JURNALINDONESIA.CO – Selama kurun waktu empat tahun atau sepanjang 2021 sampai 2025, sebanyak 501 orang yang terdeteksi mengidap HIV/AIDS di Kota Pangkalpinang.
Jumlah itu bisa saja lebih banyak, lantaran banyak yang tidak melapor atau melakukan pengobatan medis.
Selama ini, Komisi Penanggulangan AIDS (KPA) Kota Pangkalpinang, telah aktif menjalin komunikasi dengan komunitas, penderita, dan relawan.

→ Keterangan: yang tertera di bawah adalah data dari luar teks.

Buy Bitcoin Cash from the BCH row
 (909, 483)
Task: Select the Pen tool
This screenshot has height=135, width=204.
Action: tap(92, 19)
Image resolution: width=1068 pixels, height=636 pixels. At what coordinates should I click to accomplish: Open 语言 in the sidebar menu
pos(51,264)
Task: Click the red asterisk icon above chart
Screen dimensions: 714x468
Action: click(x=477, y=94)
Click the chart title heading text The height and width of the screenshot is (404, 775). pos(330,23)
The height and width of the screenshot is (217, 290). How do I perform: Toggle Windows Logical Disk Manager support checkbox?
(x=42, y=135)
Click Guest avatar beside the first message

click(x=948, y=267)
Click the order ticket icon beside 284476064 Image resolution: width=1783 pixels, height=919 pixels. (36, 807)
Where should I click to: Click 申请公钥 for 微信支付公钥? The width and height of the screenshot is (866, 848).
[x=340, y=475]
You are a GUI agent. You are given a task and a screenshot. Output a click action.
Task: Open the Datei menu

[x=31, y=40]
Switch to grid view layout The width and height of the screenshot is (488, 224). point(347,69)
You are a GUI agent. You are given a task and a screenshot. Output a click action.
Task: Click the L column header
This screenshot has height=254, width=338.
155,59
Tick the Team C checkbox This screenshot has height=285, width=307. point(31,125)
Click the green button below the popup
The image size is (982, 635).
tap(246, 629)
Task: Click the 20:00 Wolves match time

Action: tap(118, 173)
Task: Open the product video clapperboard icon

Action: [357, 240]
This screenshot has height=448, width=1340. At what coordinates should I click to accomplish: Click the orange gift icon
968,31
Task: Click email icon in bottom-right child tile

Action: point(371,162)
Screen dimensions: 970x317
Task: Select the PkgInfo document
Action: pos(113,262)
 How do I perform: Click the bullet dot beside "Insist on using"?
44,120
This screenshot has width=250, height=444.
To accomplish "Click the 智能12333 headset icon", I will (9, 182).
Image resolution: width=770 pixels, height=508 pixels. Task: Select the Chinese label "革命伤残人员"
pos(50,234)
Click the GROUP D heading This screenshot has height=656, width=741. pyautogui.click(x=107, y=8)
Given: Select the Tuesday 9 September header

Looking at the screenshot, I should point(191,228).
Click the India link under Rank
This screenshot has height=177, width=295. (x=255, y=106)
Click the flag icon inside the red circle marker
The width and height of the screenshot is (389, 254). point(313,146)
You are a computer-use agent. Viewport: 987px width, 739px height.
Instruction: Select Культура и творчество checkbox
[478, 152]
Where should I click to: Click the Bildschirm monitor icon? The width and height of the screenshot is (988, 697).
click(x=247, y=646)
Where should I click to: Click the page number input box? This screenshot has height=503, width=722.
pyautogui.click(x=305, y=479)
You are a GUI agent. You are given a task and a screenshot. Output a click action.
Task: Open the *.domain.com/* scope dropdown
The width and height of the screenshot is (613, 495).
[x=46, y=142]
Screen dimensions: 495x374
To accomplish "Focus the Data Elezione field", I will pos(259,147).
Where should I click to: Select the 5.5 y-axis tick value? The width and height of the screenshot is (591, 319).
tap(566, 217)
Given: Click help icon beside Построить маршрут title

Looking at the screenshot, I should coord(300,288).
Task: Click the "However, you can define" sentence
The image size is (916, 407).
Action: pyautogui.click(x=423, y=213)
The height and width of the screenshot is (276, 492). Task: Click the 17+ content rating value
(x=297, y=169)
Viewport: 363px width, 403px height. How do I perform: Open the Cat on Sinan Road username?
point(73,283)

“Kami fokus pada bagaimana cara penderita bertahan dan melewati hidup. Bermacam-macam yang datang ke KPA dan kami melakukan pendekatan dari hati ke hati,” kata Syahrul Siam, Pengelola Program KPA Kota Pangkalpinang, Senin (26/1/2026).
Menurutnya, penyebaran HIV/AIDS di Pangkalpinang terus ada, karena perilaku penderitanya.
Ragam penderita AIDS, mulai dari ibu rumah tangga, pekerja seks komersial, dan pelaku LGBT.
Pihaknya fokus pada bagaimana cara penderita tersebut menjalani hidup.